I think this approach has a lot of value. Firstly, the human respondents give a good baseline /​ point of comparison. Secondly, the tests have some predictive power in humans (I assume?) so plausibly they sketch out a latent space of personalities that the model is also internally navigating.

Anyway, I quickly found that MBTI tests do not give out their rubrics for free, and wasn’t willing to spend time scavenging or begging. So I turned to an easier source of personality quizes—those free silly ones you do online. This eventually became Claude is A Ravenclaw, which annoyingly is currently my top post on LessWrong.

The claude logo wearing a sorting hat

I still got to learn how inspect works better, and it brightened people’s day, so not a bad project.

Uppishcase: Continuous saliency control

After observing that a lot of system prompts include text like “and you MUST NOT do such-and-such”, I concluded people use upper case to make particular instructions more salient.

I wanted to give better control over salience. Ideally we’d be able to set a strength for every statement in the system prompt, so that things can be smoothly tweaked or optimised over time. Currently, changing system prompts by adding or removing a line is too discrete, and can cause large jumps in behaviour.

My idea was to extract a “uppercaseness direction” from the token embeddings, and then selectively steer certain tokens using it.

I wrote some code to establish the right steering direction, some parsing logic to identify tokens and a hook for huggingface to apply steering per-token. While I had some initially promising results, when I moved to a more advanced instruct model the steering stopped working. I found any steering at all reduced the salience of text, presumably as moving the latent out of distribution rendered it hard to read.

tokenizer.convert_ids_to_tokens(tokenizer.encode(" is the correct answer")) ['Ġis', 'Ġthe', 'Ġcorrect', 'Ġanswer'] tokenizer.convert_ids_to_tokens(tokenizer.encode(" IS THE CORRECT ANSWER")) ['ĠIS', 'ĠTHE', 'ĠCOR', 'RECT', 'ĠANSW', 'ER']
BPE works in mysterious ways

Tokens are not a one-to-one mapping between lower case and upper, which might have been causing problems. So after a break I tried again. This time, I tried to learn a direction in the residual stream from training data, and used transformerlens. This takes a bit more training, but potentially can capture concepts better (by using a higher layer). But I still found pretty similar results, or rather confusing plots.
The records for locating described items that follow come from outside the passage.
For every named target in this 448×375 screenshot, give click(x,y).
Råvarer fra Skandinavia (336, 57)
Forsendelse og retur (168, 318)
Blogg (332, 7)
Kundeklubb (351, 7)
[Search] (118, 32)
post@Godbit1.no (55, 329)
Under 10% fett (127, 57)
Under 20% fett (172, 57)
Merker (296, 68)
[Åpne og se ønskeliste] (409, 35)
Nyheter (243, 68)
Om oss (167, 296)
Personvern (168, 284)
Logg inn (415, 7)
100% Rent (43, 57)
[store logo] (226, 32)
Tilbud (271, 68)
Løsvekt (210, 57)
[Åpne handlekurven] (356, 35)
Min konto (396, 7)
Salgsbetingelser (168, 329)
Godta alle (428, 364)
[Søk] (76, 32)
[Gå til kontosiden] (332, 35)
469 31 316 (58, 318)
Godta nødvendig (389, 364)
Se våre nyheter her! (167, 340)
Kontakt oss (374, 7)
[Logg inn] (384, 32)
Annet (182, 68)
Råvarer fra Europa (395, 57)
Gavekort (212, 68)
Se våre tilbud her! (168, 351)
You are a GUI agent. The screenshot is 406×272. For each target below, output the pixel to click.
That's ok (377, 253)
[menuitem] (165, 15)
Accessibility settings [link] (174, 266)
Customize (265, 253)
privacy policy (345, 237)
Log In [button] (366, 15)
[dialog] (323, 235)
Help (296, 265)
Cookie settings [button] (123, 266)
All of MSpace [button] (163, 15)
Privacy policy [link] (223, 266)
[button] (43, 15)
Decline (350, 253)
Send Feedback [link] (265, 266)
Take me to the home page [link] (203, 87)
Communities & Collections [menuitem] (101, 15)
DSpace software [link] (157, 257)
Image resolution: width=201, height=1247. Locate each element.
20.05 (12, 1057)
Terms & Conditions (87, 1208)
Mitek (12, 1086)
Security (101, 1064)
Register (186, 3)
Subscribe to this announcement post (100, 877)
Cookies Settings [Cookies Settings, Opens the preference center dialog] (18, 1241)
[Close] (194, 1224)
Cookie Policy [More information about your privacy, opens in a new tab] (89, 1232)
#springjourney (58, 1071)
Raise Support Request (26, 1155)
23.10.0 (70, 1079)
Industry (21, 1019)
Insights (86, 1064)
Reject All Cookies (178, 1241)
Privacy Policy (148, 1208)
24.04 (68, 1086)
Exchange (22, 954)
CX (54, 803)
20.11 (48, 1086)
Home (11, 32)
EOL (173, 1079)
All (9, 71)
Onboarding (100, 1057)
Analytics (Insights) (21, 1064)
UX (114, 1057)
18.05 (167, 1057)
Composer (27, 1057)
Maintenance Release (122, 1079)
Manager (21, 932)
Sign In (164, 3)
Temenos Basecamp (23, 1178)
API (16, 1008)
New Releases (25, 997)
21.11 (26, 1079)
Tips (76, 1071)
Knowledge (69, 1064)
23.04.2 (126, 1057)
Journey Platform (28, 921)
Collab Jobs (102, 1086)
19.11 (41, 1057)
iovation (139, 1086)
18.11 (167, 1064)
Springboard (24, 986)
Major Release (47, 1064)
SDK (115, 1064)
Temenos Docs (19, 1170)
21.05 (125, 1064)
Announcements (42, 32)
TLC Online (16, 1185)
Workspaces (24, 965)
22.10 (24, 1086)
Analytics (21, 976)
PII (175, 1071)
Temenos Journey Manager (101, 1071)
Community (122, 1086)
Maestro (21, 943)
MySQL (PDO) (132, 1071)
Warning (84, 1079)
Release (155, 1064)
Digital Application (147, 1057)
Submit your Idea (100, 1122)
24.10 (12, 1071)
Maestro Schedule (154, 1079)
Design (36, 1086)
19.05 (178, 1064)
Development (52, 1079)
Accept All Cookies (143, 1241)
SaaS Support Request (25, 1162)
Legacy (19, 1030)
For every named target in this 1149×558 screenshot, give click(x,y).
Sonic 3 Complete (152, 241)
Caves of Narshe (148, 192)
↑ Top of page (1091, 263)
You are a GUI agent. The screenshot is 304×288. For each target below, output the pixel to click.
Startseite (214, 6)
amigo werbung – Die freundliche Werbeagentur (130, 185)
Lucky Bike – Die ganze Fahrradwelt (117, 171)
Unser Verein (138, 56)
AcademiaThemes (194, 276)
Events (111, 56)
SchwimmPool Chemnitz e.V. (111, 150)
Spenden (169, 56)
I still think this seems a plausible simple research direction, but it’s going to take more searching to locate the right intervention.

GitHub

Accelerated Game Of Life with CUDA /​ Triton

This was more a project to develop my Research Engineer skills than any useful research in its own right.

The idea was to experiment a bit with optimising PyTorch operations, learning about CUDA and Triton and GPUs in general. I made quite a large performance difference in the end, and discovered that my existing C/​assembly skills carry over to CUDA quite nicely.

I have a full write-up on my blog, and GitHub.